OATSIH-funded Aboriginal and Torres Strait Islander Health Services can purchase low cost spacers through the Asthma Spacer Ordering System for Aboriginal community controlled health services.
How do I use a spacer?
There are two techniques for using a spacer:
Deep breath technique

remove puffer cap, shake puffer well, then attach puffer to end of spacer
seal your lips around the mouthpiece (or put the mask over your child’s mouth and nose)
breathe out gently
fire one puff of the medication into the spacer
take a long, slow, deep breath in
hold your breath for at least 5 seconds, or as long as is comfortable
breathe out
repeat if you need more puffs of medication.

Four breath technique (best for children or in an emergency)

remove puffer cap and shake puffer well, then attach puffer to end of spacer
seal your lips around the mouthpiece (or put the mask over your child’s mouth and nose)
breathe out gently
fire one puff of the medication into the spacer
take a normal breath in
keeping your lips around the mouthpiece (or the mask in position), breathe out into the spacer
take another three breaths in the same way
repeat if you need more puffs of medication.

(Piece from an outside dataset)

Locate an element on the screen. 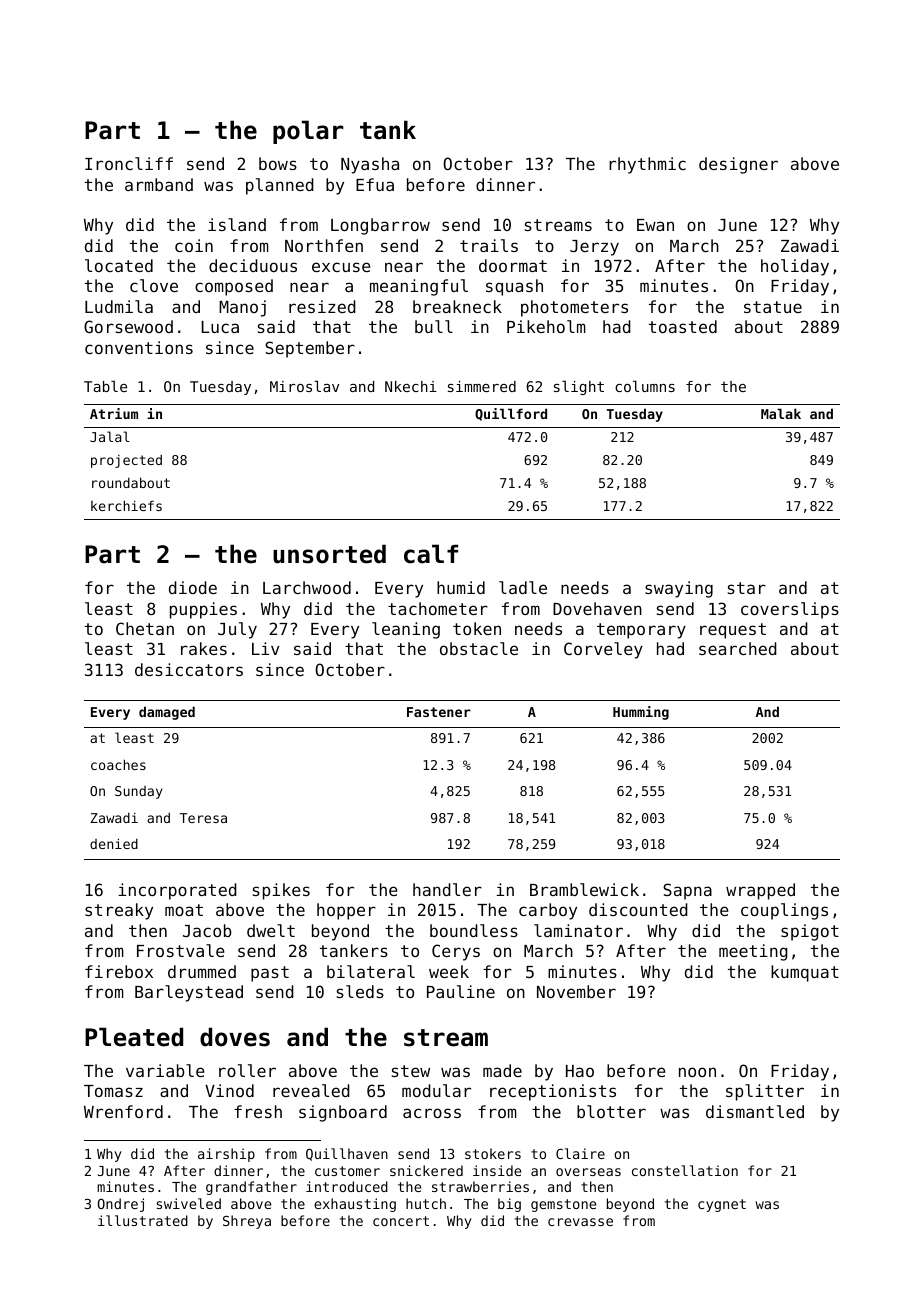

Both techniques are equally effective. The four-breath technique is usually best for children and is what you should use when you are breathless, or helping someone else in an asthma emergency.
Make sure you only put one puff of medication into your spacer at a time. If you put more than one puff in, the medication sticks together and then drops to the bottom of the spacer before you have time to breathe it in. This means you get less medication into your lungs.
You can ask your doctor, pharmacist or asthma educator to show you how to use your puffer and spacer.
How do you clean a spacer?
Before the first time you use your spacer and about every four weeks after that, you need to wash it. Take the spacer apart and wash it in clean warm water with dishwashing detergent.
Don’t rinse the bubbles off it or wipe it, just let it drip dry. The residue of the bubbles from the detergent puts a coating on the inside of the spacer. This stops the creation of static electricity inside, which can make the medication stick to the sides of the spacer instead of travelling through.
f you don’t clean your spacer, it won’t work as well, and the valve inside may not work either. Some spacers have a removable valve (a piece of rubber that you can take out and wash separately).
If you are using Tilade or Intal (types of preventer medications), you should wash your spacer more frequently. These medications are quite sticky, and build up faster than other medications.
Replace your spacer about every 12 months if you use it every day. If it breaks or cracks, get a new one straight away.
Community Spacers and Asthma Emergency Kits
Some places will have a spacer ready just in case there is an asthma emergency. This is common in schools, children’s services and some sporting clubs or workplaces.
There have been policy changes in 2012 around the use of community spacers which are now applied across all Asthma Foundations in Australia.
Asthma Australia recommends that all spacers should be used by one person only. This recommendation is based on NHMRC Australian Guidelines for the Prevention and Control of Infection in Healthcare (2010) which advises that medical devices that come into contact with mucous membranes or non-intact skin should be single use or sterilised after use. This means that once a spacer has been used, it should be given to the person who used it, or thrown away. They should not be washed and reused for another person.Spare spacers should always be available to restock the Asthma Emergency Kit.
While the risk of transmission of infection is small, first aiders must always follow infection control instructions.